What the task requires →
Every entry should be reproduced precisely, with each picture left out.

Data extracted from a collection
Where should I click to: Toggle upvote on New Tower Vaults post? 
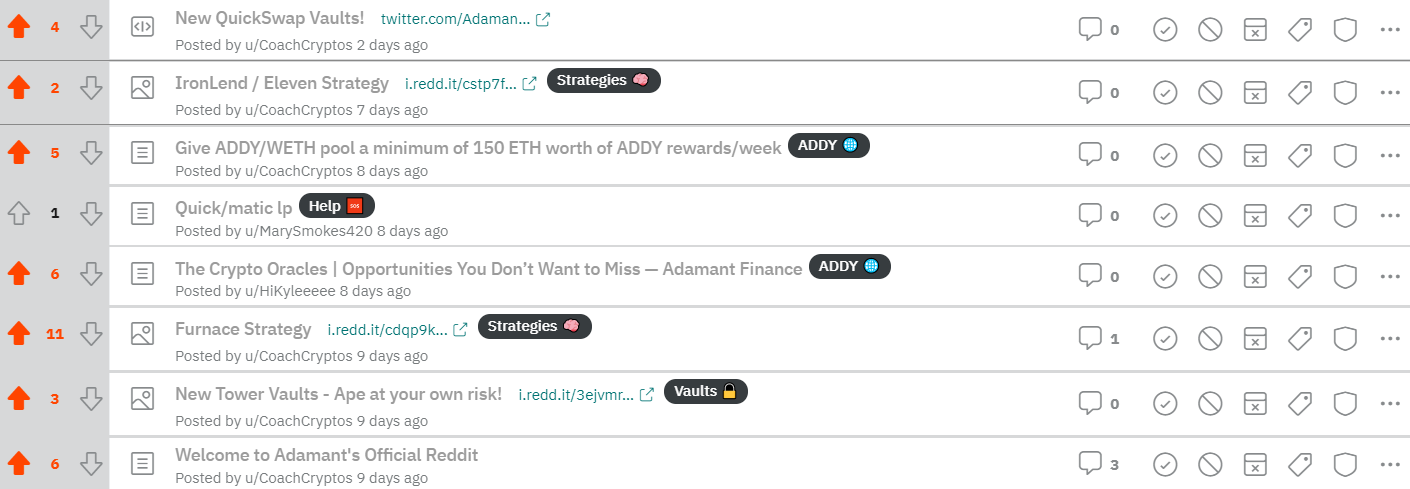point(18,399)
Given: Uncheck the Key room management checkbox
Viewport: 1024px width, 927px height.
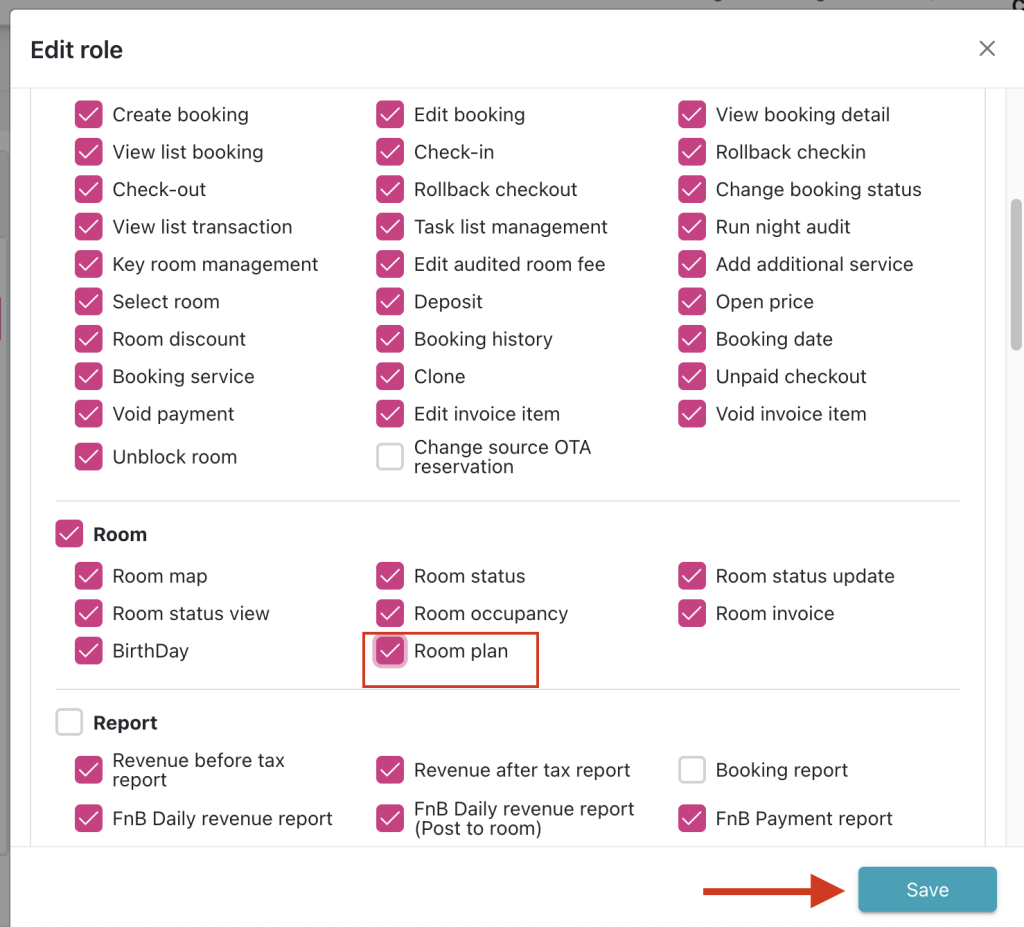Looking at the screenshot, I should (x=89, y=265).
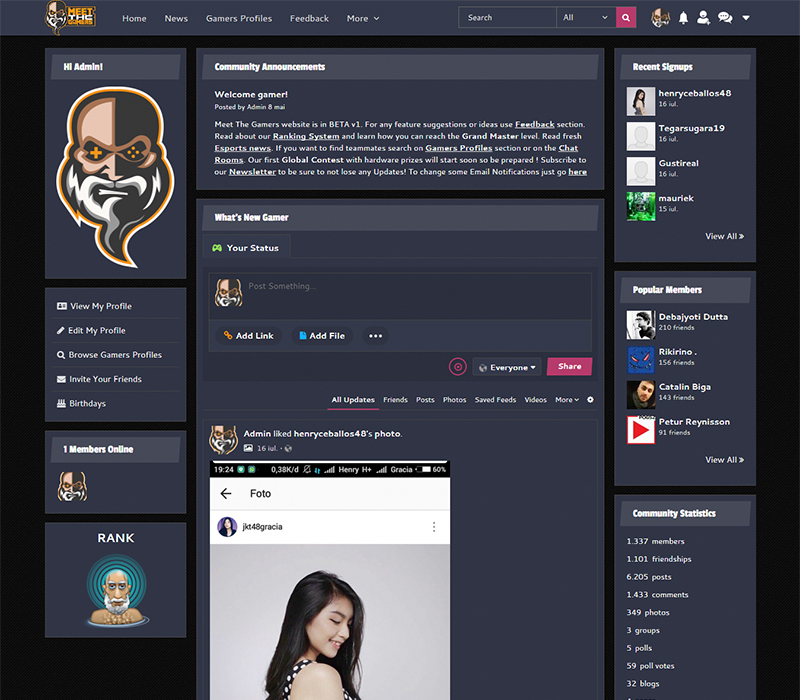
Task: Click the three-dots more options in composer
Action: [376, 336]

Response →
Where should I click to: Toggle upvote on New Tower Vaults post? 
point(18,399)
Given: Uncheck the Key room management checkbox
Viewport: 1024px width, 927px height.
Looking at the screenshot, I should (x=89, y=265).
Task: Click the three-dots more options in composer
Action: [376, 336]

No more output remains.